Eleven clubs — even those that had vacancies or issues at first or third that Nakamura might fill — showed no interest in even giving him a tryout. The exception was the club managed by Nippon Professional Baseball’s biggest iconoclast, Hiromitsu Ochiai, whose Chunichi Dragons gave Nakamura a tryout and signed him to an “ikusei” developmental contract. When Nakamura tore it up in the spring, he got a standard deal from the Dragons and at season’s end was the MVP of the Dragons’ first Japan Series championship since 1954.

His ikusei contract with the Dragons was for 4 million yen, and he was bumped up to 6 million yen upon receiving his standard contract. NPB rules require players on 28-man active rosters to be paid a pro-rated minimum of 10 million yen, so Nakamura ended up earning close to $100,000 in his first season with Chunichi.
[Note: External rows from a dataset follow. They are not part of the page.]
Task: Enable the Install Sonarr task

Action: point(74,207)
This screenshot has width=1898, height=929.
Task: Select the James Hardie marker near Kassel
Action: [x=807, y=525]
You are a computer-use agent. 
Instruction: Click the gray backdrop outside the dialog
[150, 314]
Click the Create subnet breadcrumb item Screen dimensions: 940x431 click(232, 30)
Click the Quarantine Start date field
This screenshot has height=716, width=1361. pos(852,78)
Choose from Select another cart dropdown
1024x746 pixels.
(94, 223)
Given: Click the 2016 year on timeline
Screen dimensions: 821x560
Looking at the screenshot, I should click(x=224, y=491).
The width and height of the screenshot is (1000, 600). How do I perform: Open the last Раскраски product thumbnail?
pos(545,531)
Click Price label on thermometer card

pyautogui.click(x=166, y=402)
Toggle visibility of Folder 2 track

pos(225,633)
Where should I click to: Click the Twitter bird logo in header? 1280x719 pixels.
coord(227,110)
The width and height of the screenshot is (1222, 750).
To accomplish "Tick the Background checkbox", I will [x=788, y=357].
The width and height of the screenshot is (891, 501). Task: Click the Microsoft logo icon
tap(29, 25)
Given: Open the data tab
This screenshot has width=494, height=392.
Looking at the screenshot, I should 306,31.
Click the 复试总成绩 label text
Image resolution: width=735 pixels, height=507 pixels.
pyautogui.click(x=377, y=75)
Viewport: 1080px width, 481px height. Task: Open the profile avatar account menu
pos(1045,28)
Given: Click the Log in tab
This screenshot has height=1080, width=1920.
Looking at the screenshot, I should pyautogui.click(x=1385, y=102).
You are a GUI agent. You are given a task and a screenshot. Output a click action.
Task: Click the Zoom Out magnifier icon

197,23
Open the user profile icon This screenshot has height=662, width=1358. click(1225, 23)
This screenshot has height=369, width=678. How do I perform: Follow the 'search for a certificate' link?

Nakamura played another season for the Dragons, two more for Rakuten, and finished with 2,101 career hits after four seasons with the DeNA BayStars. Because of his longevity,  with 2,267 games and 404 career homers, he is a decent bet to make it into the Hall of Fame, perhaps in the same class with Atsunori Inaba of the Fighters, both of whom had somewhat longer careers than Tatsunori Hara, whose tenure on the players ballot just expired and who barely missed selection.

If Nakamura does make it in, and takes two or three years to get enough votes, there is a possibility that he will go into the Hall in the same class with Suzuki. With Tomoaki Kanemoto and Suzuki both locks as a future Hall of Famers, Nakamura’s induction would give the fourth round of Japan’s 1991 amateur draft three Hall of Famers. The one who won’t make it, although he will get some votes, and the reason I have referred to them as the Fab Four is former Hanshin Tigers outfielder Shinjiro Hiyama.